Regia di David M. Rosenthal vedi scheda film
John Moon si alza quando è ancora notte fonda e si prepara ad affrontare il bosco, è un cacciatore e poco importa se la sua è caccia di frodo, John è cresciuto tra le montagne e si sente uno spirito libero, vorrebbe ricomprare la fattoria confiscata ai suoi genitori per viverci coltivando la terra e allevando bestiame, peccato che sua moglie non sia d'accordo e se ne sia andata portandosi via il piccolo figlio.
Il destino beffardo di Sam sembra già scritto ma una mattina mentre insegue un cervo uccide accidentalmente una ragazza, una bella ragazza che viveva come una barbona ma che conservava dentro una cassetta un bel mucchio di soldi, sembra un segno del destino e al destino non si sputa in faccia.
John occulta il corpo della ragazza e si prende la cassetta con i dollari, sarà l’inizio di un serrato confronto con personaggi bizzarri e pericolosi, la vita non fa regali e tutto ha un prezzo, sopratutto una cassetta piena di soldi.
Presentato prima al Festival di Berlino e poi al Tribeca Film Festival A single shot è un thriller intimista dai ritmi decisamente lenti, il regista David Rosenthal prende il soggetto dal romanzo omonimo di Matthew F. Jones (che ne scrive l’adattamento) e ci tira fuori un film dove l’azione più che mostrata viene suggerita e dove la tensione sta tutta nello sguardo da perdente di John Moore/Sam Rockwell.
Come capita a volte nelle opere adattate da romanzi il problema principale è quello di “asciugare” il materiale cartaceo in un girato che non superi le due ore, la cosa non è mai facile e spesso film potenzialmente validi si perdono per strada.
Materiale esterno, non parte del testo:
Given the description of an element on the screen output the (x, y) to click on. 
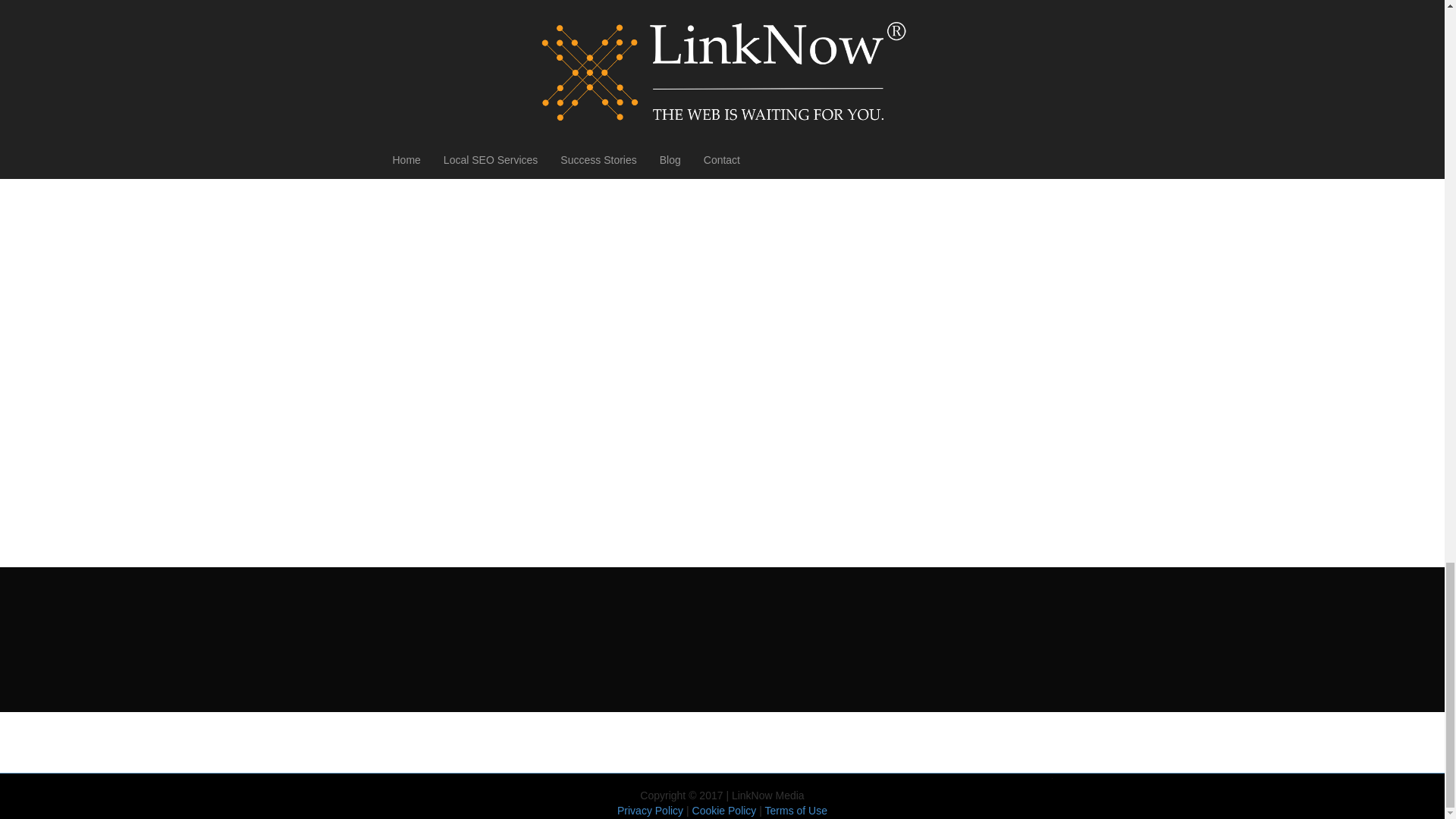
Cookie Policy (725, 810)
Terms of Use (796, 810)
Privacy Policy (649, 810)
Given the description of an element on the screen output the (x, y) to click on. 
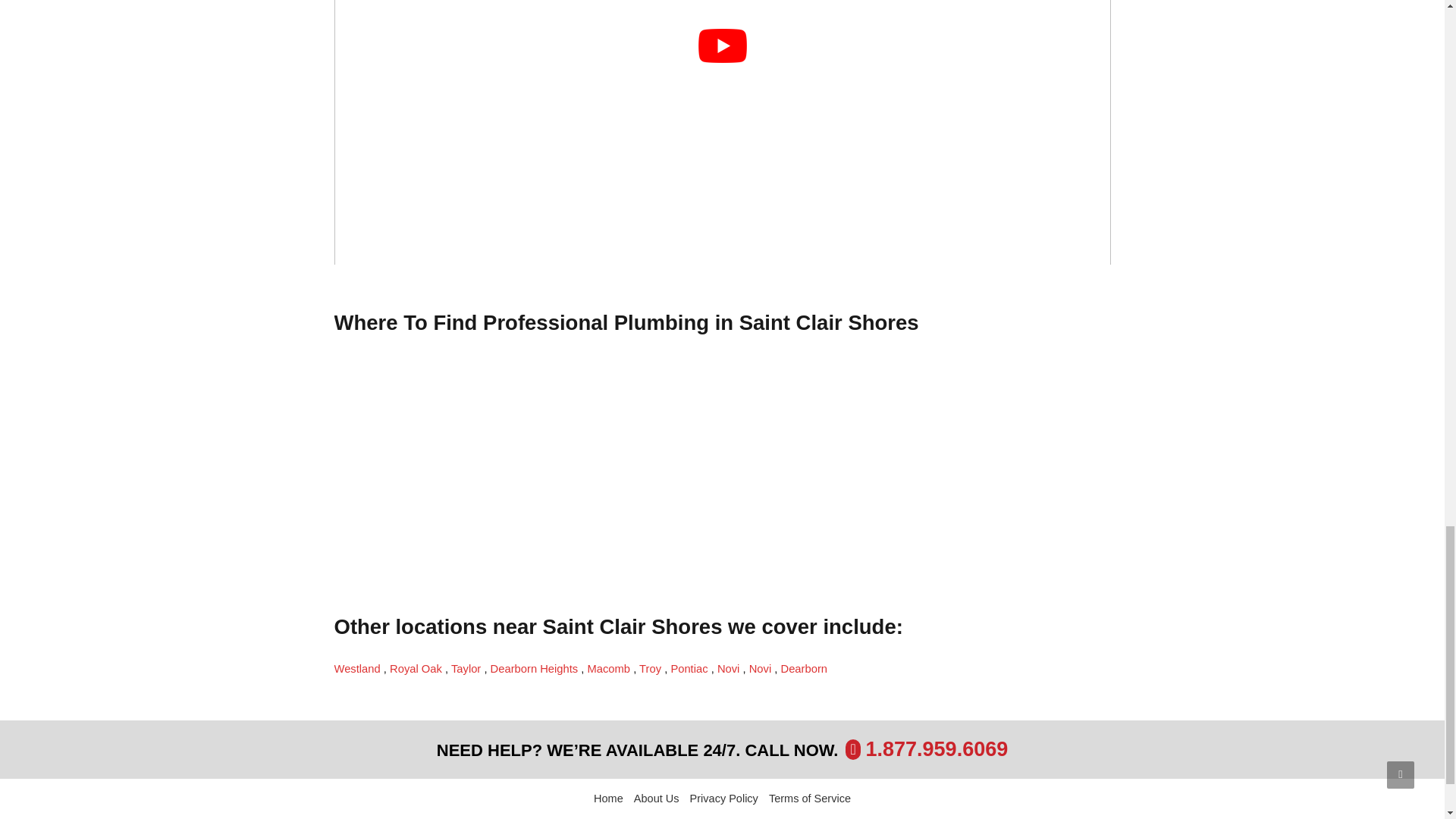
Emergency Plumber in Dearborn, MI (804, 668)
Emergency Plumber Troy (651, 668)
Emergency Plumber in Novi, MI (729, 668)
Emergency Plumber in Royal Oak (417, 668)
Novi (761, 668)
Dearborn Heights (535, 668)
About Us (656, 799)
Emergency Plumber Novi, MI (761, 668)
24H Plumber Pros (616, 817)
Royal Oak (417, 668)
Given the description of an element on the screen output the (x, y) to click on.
Cosa che succede in parte anche all’opera di Rosenthal, che dopo averci conquistato con una prima parte assai interessante si sfilaccia tra la moltitudine di temi affrontati cercando approfondimenti spesso superflui se non decisamente dannosi.
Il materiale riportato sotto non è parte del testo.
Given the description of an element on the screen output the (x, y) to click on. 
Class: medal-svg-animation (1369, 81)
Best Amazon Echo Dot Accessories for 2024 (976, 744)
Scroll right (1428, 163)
La dimensione thriller era più che sufficiente a tenere in piedi il film, il senso di colpa di Sam per l’uccisione della ragazza e il suo bisogno di riconquistare la famiglia bastavano e avanzavano per portare avanti la trama in modo lineare e fluido.
Invece si cerca un ritratto psicologico e sociale di un’intera comunità, si insiste nel mostrare lo squallido degrado di una cittadina cupa e opprimente, si lavora troppo su personaggi inutili come la figlia del fattore, protagonista non richiesta nel prefinale.
Sono convinto che tutti questi elementi nel romanzo avevano uno sviluppo più cadenzato e riuscito, la stessa cosa però non avviene nel film e la seconda parte ne risente parecchio, questo non basta ad affossare la pellicola ma di certo la limita parecchio impedendogli di andare oltre una piena sufficienza.
Del resto la tensione è ben gestita, il cast è di tutto rispetto e oltre al già citato Rockwell (una garanzia) va almeno menzionato Jeffrey Wright nel ruolo dell’amico ubriacone Simon e soprattutto W. H. Macy che interpreta un avvocato schizzato con super parrucchino.
Da non amante della caccia ho trovato il finale splendido, quel cervo che fa capolino sulla buca è stato un tocco di classe, mezzo voto in più solo per questo.